En l’absence de visite de reprise après un arrêt de travail : pas de licenciement et pas de salaire

Dans un arrêt du 13 février 2019, la Cour de cassation rappelle que le contrat de travail d’un salarié dont l’arrêt de travail se termine reste suspendu tant qu’une visite de reprise n’a pas été organisée (Cass. Soc. 13 février 2019 n°17-17492). La suspension a alors pour conséquence que :

  • L’employeur ne peut pas licencier le salarié,
  • Le salarié ne perçoit pas son salaire.

Pour rappel, la visite de reprise doit être organisée dans un délai de 8 jours dans les cas suivants :

  • Arrêt de travail pour cause de maladie ou d’accident d’origine non professionnelle d’au moins 30 jours,
  • Arrêt de travail pour cause d’accident du travail d’au moins 30 jours,
  • Arrêt de travail pour cause de maladie professionnelle (quelle que soit sa durée).

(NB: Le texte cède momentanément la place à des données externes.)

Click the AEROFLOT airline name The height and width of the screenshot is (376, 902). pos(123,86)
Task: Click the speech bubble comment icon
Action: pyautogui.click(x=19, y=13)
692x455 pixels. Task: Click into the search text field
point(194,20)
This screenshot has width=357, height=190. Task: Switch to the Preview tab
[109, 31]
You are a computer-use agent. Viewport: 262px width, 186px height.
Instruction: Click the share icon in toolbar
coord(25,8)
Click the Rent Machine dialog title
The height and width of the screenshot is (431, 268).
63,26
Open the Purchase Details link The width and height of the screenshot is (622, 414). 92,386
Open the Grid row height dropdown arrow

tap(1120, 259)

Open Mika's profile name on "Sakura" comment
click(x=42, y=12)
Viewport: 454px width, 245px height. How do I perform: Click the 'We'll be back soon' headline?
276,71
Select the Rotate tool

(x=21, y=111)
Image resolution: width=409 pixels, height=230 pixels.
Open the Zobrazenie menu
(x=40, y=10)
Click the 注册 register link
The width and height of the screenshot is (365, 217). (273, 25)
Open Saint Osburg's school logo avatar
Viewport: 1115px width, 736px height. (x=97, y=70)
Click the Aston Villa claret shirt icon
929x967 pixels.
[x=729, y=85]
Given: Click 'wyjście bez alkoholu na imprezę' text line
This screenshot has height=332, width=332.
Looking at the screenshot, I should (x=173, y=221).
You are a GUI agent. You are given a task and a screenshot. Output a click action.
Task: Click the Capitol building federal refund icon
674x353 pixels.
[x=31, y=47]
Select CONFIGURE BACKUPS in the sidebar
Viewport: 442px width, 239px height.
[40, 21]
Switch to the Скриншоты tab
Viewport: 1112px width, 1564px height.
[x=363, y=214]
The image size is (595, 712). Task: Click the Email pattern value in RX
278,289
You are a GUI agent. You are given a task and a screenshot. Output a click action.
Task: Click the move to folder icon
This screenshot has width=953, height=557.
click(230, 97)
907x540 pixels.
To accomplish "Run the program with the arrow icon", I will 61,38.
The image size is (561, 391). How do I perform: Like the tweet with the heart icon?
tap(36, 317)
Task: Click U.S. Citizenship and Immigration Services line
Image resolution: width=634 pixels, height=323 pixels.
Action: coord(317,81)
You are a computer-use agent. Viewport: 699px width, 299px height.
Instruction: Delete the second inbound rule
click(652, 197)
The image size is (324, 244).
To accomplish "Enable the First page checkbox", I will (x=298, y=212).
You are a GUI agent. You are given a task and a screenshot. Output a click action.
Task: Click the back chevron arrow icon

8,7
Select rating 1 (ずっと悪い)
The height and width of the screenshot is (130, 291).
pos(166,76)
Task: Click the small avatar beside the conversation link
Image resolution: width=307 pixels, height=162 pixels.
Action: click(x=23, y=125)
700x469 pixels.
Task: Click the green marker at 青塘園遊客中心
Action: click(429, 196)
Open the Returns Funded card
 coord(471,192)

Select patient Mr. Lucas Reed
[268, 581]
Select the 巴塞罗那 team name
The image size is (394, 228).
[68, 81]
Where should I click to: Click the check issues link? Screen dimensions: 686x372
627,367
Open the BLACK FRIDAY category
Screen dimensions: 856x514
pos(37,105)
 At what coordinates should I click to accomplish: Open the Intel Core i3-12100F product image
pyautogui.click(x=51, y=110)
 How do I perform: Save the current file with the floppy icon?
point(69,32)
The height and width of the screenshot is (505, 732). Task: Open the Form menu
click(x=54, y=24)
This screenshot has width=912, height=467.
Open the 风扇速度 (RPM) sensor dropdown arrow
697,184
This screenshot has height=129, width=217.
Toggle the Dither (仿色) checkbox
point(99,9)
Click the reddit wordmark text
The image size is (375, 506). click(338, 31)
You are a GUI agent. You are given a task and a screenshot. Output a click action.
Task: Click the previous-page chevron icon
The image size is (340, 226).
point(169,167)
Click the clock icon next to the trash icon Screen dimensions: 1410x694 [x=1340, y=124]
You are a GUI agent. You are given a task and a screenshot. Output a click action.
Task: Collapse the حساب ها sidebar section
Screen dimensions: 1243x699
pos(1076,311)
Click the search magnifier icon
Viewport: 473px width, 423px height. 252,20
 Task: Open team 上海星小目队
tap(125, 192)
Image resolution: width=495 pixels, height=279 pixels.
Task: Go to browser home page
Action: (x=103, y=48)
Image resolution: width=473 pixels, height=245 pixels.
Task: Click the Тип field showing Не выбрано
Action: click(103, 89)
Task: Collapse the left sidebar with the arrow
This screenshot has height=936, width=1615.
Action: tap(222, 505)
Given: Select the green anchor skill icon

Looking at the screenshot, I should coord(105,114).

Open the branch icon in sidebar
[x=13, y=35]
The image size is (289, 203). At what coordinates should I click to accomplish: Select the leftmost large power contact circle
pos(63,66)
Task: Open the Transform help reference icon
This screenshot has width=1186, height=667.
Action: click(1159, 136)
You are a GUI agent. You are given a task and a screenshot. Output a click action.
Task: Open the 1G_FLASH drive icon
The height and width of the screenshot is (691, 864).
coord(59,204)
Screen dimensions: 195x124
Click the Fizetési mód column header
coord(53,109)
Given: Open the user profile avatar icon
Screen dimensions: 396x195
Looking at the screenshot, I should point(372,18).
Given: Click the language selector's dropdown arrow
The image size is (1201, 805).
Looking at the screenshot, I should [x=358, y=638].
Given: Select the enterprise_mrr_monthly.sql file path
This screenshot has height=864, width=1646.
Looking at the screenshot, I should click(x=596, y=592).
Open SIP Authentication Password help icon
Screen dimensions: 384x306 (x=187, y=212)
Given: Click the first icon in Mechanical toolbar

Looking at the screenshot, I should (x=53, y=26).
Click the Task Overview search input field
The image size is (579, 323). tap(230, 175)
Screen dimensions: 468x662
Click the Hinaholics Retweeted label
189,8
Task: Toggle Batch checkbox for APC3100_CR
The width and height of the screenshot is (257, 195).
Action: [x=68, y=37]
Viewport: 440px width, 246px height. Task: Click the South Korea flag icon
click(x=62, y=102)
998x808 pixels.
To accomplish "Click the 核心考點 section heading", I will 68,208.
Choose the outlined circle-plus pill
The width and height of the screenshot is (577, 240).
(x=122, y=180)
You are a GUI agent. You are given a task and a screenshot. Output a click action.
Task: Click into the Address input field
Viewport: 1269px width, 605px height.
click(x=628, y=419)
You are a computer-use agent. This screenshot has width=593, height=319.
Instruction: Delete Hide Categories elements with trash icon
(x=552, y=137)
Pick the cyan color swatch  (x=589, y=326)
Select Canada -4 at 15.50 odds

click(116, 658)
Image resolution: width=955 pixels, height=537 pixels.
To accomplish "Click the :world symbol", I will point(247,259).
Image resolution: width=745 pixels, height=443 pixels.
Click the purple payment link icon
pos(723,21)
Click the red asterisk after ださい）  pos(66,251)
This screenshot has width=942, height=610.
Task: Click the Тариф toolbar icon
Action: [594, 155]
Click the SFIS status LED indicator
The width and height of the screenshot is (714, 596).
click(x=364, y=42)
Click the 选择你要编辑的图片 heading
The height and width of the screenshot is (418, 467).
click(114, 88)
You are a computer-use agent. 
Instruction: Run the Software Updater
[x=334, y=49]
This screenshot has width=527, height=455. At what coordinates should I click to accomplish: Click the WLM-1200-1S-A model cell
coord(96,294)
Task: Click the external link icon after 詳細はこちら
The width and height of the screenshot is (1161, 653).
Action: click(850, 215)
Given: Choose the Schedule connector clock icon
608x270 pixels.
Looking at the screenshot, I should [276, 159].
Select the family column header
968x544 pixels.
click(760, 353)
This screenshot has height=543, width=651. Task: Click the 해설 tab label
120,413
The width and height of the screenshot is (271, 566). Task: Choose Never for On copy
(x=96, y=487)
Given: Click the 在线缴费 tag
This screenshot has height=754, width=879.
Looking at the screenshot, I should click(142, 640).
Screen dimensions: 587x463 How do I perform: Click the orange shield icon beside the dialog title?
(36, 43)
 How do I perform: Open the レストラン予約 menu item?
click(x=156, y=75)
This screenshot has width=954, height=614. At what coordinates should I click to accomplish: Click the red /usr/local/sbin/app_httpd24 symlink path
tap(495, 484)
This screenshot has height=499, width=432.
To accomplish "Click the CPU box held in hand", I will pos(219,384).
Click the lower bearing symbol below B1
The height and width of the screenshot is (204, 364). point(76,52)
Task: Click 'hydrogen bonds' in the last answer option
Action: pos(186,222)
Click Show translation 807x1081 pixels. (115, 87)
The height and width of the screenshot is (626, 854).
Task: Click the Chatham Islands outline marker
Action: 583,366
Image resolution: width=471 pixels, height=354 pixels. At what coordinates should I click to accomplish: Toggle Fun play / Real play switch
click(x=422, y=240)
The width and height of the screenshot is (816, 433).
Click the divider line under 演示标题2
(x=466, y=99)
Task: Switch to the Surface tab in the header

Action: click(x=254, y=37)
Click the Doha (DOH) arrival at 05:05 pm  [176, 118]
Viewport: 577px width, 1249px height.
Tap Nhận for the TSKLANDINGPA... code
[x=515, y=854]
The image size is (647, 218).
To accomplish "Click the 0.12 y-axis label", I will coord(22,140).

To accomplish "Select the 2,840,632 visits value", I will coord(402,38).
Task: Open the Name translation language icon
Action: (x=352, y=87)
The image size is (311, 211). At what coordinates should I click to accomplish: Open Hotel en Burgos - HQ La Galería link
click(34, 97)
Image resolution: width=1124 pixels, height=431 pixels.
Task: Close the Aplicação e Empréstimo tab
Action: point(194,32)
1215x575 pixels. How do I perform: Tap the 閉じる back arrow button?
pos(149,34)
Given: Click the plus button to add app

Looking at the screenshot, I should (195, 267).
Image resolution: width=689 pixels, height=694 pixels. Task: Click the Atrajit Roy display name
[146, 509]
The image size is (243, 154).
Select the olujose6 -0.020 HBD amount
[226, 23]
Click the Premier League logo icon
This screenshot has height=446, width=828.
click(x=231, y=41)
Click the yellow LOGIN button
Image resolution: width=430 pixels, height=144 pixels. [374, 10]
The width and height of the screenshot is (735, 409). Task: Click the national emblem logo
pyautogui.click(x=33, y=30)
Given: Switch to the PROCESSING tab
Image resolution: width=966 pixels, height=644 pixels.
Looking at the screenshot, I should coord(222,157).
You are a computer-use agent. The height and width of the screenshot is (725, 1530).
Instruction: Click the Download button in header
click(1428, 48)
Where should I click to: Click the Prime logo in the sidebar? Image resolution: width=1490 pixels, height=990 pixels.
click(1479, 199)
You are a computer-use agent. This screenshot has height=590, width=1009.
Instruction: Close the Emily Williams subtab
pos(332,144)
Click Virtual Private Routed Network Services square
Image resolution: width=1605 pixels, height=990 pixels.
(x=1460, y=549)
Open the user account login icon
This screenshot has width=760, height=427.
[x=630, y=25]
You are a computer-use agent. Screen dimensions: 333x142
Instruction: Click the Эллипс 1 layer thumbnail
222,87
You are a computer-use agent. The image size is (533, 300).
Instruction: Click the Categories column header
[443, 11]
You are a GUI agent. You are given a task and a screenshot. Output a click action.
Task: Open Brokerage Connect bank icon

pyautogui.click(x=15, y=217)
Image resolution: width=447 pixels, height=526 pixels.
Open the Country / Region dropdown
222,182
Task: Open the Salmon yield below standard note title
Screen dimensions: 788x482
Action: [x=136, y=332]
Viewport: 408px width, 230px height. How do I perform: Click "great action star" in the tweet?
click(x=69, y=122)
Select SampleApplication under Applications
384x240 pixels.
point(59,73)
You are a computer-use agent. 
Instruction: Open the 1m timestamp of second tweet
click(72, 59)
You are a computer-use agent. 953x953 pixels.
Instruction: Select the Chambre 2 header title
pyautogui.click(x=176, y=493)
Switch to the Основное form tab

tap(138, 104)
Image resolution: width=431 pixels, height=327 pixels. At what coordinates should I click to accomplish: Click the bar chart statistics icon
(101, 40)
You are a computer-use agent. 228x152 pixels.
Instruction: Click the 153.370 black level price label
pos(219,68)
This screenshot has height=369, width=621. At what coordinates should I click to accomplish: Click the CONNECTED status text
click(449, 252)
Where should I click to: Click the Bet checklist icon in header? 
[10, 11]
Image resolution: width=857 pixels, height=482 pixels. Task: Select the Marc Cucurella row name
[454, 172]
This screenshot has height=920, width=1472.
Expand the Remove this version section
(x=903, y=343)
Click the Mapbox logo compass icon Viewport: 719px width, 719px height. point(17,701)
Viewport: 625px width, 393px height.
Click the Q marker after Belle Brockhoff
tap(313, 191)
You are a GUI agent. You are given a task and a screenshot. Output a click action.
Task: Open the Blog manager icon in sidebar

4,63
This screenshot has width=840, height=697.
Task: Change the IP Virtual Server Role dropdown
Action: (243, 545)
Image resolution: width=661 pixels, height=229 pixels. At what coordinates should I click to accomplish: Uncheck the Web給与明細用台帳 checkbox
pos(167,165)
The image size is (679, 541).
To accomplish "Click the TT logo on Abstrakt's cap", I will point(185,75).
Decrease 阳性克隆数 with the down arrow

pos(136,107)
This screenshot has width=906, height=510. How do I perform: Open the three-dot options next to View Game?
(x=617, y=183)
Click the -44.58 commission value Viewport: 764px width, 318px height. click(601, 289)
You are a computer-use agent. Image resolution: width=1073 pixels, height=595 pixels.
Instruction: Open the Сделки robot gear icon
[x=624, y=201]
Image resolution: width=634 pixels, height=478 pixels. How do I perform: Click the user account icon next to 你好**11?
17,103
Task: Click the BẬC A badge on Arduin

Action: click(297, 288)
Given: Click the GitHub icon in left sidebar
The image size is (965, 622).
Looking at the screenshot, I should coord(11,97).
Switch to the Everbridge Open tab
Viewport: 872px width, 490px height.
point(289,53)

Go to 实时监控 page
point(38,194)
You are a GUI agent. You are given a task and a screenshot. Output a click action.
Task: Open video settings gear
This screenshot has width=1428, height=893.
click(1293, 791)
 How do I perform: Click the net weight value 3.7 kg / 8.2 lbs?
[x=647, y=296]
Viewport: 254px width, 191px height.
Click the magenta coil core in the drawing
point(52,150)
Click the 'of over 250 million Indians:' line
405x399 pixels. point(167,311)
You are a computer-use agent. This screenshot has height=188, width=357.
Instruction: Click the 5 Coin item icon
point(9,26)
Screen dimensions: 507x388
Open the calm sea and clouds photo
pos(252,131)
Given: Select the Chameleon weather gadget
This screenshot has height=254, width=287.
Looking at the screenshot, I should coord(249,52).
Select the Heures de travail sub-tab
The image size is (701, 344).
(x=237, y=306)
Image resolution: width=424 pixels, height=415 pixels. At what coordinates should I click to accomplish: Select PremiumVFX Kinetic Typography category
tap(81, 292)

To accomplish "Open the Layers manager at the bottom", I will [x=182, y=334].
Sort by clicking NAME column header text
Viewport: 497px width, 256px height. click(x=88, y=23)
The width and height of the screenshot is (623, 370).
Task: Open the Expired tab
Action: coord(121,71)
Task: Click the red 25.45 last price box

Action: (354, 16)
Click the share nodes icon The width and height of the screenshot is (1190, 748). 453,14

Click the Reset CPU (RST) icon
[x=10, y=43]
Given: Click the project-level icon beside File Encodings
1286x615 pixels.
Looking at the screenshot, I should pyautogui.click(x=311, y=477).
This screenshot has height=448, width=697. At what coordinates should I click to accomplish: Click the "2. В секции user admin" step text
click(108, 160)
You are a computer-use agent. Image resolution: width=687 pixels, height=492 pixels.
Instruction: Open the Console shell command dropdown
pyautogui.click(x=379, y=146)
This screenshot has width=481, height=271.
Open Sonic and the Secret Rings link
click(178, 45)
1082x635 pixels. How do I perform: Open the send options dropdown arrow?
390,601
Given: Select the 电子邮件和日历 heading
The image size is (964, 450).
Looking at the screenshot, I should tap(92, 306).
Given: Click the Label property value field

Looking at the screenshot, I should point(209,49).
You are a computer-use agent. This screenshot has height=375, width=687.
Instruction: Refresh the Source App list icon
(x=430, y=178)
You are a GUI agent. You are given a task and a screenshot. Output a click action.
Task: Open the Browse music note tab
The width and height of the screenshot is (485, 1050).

Les conséquences sont différentes si le salarié informe l’employeur qu’il se tient à sa disposition pour que la visite médicale soit organisée. Dans ce cas, en l’absence de visite de reprise, l’employeur est fautif et doit reprendre le versement du salaire, malgré l’absence de reprise du travail (Cass. Soc. 23 septembre 2014 n°12-24967).

Le principe rappelé par l’arrêt du 13 février ne doit pas être confondu avec les conditions de reprise du salaire prévues par la loi en cas d’inaptitude. En effet, si une visite médicale est organisée et que le salarié est reconnu inapte, ce n’est qu’à l’issue d’un délai d’un mois à compter de cette date et en l’absence de licenciement, que l’employeur doit reprendre le versement du salaire (article L. 1226-4 du code du travail pour un accident ou maladie non professionnelle et article L. 1226-11 en cas d’accident du travail ou de maladie professionnelle).

Enfin, dès lors que la suspension du contrat de travail empêche la rupture du contrat de travail à l’initiative de l’employeur, celui-ci devra être vigilant en cas de licenciement économique, si l’application des critères d’ordre désigne le salarié. La question se pose pour les ruptures conventionnelles. Dès lors que le salarié donne son consentement, faut-il considérer qu’elles sont permises ou faudra-t-il obligatoirement organiser une visite de reprise ? La Cour de cassation n’a pas encore répondu à cette question.